Exploratory Data Analysis Flashcards
Exploratory data analysis
getting a feel of the data, making it easier to find mistakes, guess what actually happened and makes it easier to find outliers.
- Understand and gain insights into the data before selecting analysis techniques.
- Approach data without assumptions, often using visual methods.
We need to get to know the data
- Numeric data distributions (symmetric, normal, skewed etc.)
- Data quality problems
- Find outliers
- Search for correlations and interrelationships
- Identify subsets of interest
- Suggest functional relationships
We can ask questions
- Descriptive stats: “Who is most profitable”
- Hypothesis Testing: “Is there a difference between the value of these two customers”
- Classification: “What are the common characteristics of customers”
- Prediction: “Will this new customer become profitable”
- We need to answer the question of what models and techniques to use given the problem context, data and underlying assumptions.
Comparison with Hypothesis Testing
- EDA: Open-ended exploration with no or incomplete prior expectations.
- Hypothesis Testing: Tests pre-defined hypotheses.
Systematic Process
- Understand Data Context:
- Who created the dataset, when, and why?
- Size, number of fields, and their meanings.
- Initial Exploration:
- Inspect familiar or interpretable records.
- Compute summary statistics (e.g., mean, min, max, quartiles, outliers).
- Visualization:
- Plot variable distributions (e.g., box plots, time-series).
- Examine relationships via scatterplot matrices.
- Visualize pairwise correlations and group breakdowns (e.g., gender, age).
- Transformations:
- Transform variables as needed to identify patterns and outliers.
Descriptive Statistics
Quantitatively describe main features of the data. Main data features:
- Measures of central tendency represent a center around which measurements are distributed (mean, median)

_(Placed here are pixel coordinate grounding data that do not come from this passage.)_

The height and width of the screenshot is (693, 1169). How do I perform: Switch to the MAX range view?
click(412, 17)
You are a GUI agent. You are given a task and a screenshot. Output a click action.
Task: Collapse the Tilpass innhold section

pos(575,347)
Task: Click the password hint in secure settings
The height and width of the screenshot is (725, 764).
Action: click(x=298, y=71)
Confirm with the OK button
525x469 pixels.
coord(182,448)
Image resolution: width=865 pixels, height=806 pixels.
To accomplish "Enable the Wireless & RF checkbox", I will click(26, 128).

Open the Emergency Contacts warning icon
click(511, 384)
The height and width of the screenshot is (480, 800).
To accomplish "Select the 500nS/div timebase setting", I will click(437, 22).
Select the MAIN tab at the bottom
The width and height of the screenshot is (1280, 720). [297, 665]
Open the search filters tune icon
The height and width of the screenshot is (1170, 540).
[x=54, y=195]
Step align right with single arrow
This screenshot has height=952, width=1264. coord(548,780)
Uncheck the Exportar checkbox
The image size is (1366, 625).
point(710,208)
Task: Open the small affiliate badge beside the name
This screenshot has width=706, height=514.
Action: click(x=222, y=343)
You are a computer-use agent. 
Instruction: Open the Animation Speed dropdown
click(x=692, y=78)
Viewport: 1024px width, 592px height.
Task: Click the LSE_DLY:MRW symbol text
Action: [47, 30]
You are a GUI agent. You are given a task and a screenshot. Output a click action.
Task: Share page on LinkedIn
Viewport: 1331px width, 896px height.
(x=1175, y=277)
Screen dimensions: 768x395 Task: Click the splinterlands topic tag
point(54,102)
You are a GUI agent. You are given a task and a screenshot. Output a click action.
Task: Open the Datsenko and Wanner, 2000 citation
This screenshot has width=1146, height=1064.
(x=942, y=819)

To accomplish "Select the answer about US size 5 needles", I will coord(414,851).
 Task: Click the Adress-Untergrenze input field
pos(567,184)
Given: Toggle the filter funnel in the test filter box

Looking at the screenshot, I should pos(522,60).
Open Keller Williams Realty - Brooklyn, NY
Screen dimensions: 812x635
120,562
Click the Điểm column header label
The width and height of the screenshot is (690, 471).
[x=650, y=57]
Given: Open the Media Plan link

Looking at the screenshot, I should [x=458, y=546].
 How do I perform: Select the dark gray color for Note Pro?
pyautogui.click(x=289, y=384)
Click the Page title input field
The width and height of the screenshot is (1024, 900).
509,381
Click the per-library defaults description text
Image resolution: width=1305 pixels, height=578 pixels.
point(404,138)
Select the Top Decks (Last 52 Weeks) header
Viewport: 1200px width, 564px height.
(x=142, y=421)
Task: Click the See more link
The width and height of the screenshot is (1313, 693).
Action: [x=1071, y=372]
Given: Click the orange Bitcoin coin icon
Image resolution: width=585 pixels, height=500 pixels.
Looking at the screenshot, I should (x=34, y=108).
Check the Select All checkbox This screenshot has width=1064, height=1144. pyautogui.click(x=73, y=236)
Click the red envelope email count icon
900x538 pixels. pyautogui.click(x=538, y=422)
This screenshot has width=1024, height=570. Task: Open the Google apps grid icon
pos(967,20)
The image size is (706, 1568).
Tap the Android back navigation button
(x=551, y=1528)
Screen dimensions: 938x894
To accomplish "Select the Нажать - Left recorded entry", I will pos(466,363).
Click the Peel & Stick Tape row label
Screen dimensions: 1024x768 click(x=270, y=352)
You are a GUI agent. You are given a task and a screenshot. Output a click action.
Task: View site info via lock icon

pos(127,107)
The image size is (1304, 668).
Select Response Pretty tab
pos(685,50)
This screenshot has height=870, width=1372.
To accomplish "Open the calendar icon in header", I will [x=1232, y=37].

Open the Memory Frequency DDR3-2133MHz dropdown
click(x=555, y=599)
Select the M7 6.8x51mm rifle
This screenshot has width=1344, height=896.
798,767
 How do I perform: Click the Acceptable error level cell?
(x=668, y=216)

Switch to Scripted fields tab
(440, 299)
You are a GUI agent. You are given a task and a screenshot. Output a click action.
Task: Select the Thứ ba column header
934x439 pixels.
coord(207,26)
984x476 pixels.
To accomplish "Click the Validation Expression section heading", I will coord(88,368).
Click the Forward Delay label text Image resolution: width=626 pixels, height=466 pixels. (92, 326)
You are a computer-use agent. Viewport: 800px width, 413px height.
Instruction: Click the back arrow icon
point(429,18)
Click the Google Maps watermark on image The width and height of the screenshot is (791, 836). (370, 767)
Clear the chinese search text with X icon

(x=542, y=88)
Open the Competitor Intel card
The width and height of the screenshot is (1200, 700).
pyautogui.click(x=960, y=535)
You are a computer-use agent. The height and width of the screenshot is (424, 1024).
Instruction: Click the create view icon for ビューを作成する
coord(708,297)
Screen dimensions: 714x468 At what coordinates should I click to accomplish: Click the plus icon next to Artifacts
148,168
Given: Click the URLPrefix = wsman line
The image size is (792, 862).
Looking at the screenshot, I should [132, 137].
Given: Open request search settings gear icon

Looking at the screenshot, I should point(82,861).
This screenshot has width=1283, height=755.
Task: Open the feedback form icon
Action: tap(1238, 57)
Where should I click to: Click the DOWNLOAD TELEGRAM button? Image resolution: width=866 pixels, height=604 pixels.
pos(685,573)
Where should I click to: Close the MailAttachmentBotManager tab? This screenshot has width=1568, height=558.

- Measures of variability represent the spread of data from the center (standard dev.)
- Measures of relative standing represent the ‘relative position’ of specific measurements in data (quantiles)
The mean
Average, badly affected by outliers, making it a bad measure of central tendency
The median
Middle value when values are ranked in order, shows two halves. AKA the 50th percentile. Unaffected by outliers, making it a better measure of central tendency. In skewed data, the mean lies further towards the skew than the median.
The mode
Most common data point, may be multiple points.
Variance
the spread around the mean. Shows how median and mean differ. The lower the variance the more consistent it is.
Standard Deviation
Spread around the mean, high std means increased spread, less consistency and less clustering.
Quartiles
The value that marks one of the divisions that breaks a series of values into four equal parts. Median is the 2nd quartile and divides it in half.
Common Visualizations
- Histograms/Bar Charts
- Box Plots
- Scatterplots
Histograms/Bar Charts
Used to display frequency distribution. Counts of data falling in various ranges. Histogram is used for numeric data and bar chart for categorical data. The bin size selection is important; if too small it may show false patterns, if too large it may hide important patterns. Several variations are possible; plot relative frequencies instead of raw frequencies. Make the height of the histogram equal to the relative frequency/width.
Box plots
A five value summary plot of data, minimum, maximum, median, 1st and 3rd quartiles. Often used with histogram in EDA.
Scatterplots
2D graphs, useful for understanding the relationship between two attributes. Features of the relationship are describes by; strength, shape, direction, presence of outliers.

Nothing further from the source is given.